My head started to ache due to the nightmare and the way I woke up in a rush. I took deep breaths in and out in order to calm myself down. But it wasn't happening as much as I was trying. Every bad memory popped up in my mind.

My hands started to tremble, my breathing became faster. It was as if I couldn't take breath. As if someone would push me deliberately underwater and hold my head under the water so that I could not breath.

I started taking more of the deep breaths. I quickly stood up from bed. My legs felt weak as if I would fall down any moment.

I opened the bathroom door and began splashing water on my face. Again taking deep breaths, my hands were still shivering. I quietly sat down on the bathroom floor

I pulled my knees towards me and started hugging myself. I was shivering badly. Every memory just came into my mind, as much as I was trying to avoid thinking.

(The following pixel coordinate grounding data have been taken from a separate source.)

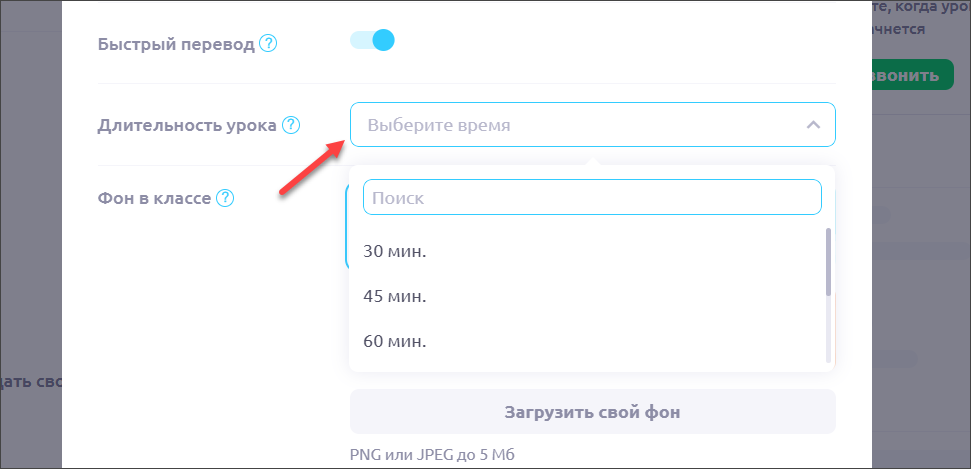Click the Фон в классе label
The width and height of the screenshot is (971, 469).
pyautogui.click(x=154, y=198)
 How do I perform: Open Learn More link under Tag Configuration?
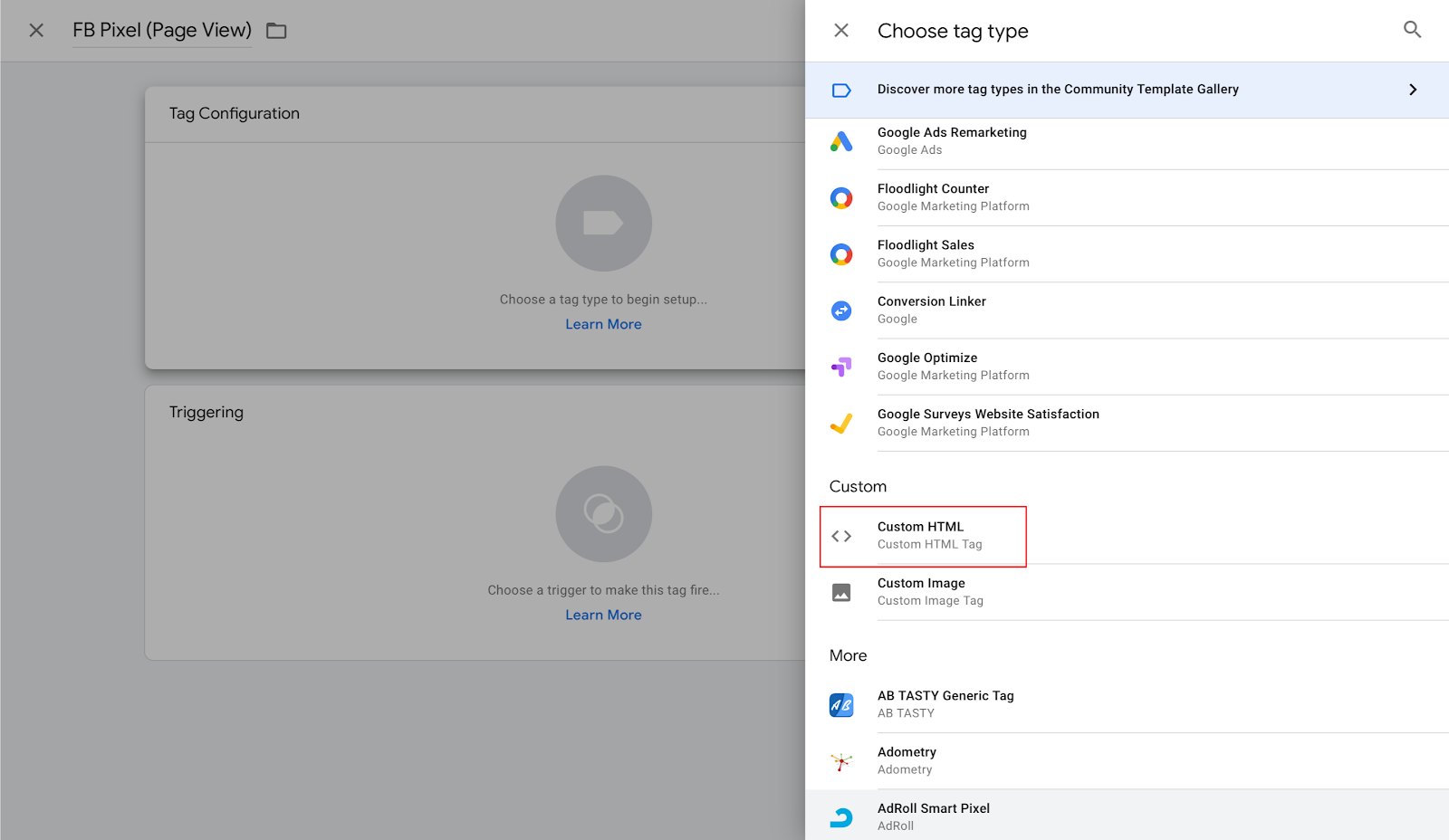coord(603,324)
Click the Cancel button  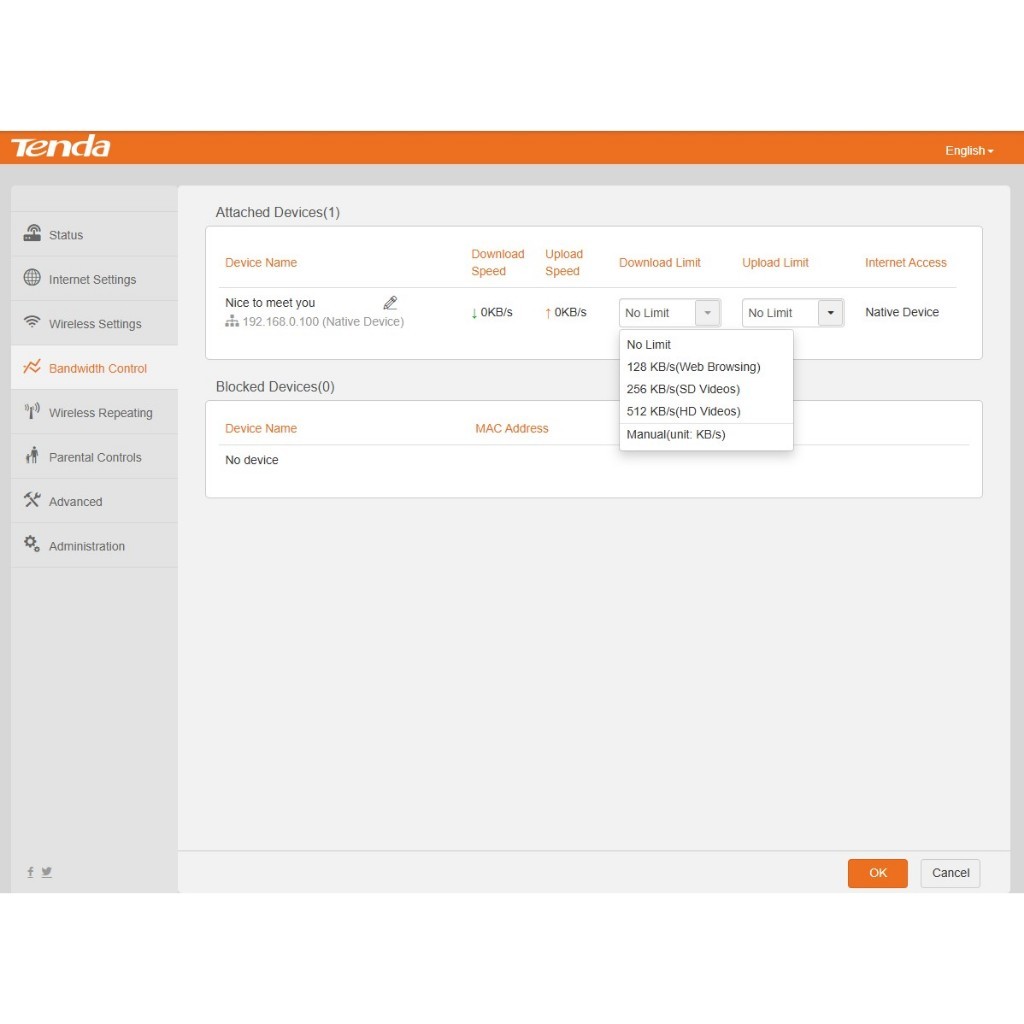coord(950,873)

"Please Bappa, kripa kara, madad Karo.....pp..please..nn..nahi..s..sehen ho..raha h..ai."  I prayed quietly in my trembling voice, still hugging my knees and shivering.

This wasn't the first time I was getting a anxiety attack. But I got this after such a long time all of a sudden.

I kept stuttering please bappa madad kara.

I just hope that it would go soon. I can't. The tears were flowing down my eyes. My heart was beating fast. I was still trying to take in deep breaths in order to normalize my breathing.

I knew why this happened all of a sudden. As much as I needed to avoid them, my mind remembered the call I got yesterday, after talking to Ishan.

Flashback

I was at peace after talking to Ishan. I laughed at myself how I avoided talking about Shantanu. But somewhere I was happy that Shantanu was okay now, even though I was super angry and dissapointed.

Just as I was going to put my phone aside and sleep, my phone rang. It was an unknown number. I narrowed my eyes at the phone number, trying to memorize if I ever got a call from this number.

Realizing that I didn't, I just put the phone aside as I usually don't take up unknown numbers. The phone rang 2 or 3 times. I had enough, because it was disturbing me a lot.

"Namaskar, kaun hai?"

"Isha...main bolrahi hoon..Surekha Bhosale." I heard akkasaheb's voice. And my heart skipped a beat. Why did she call me?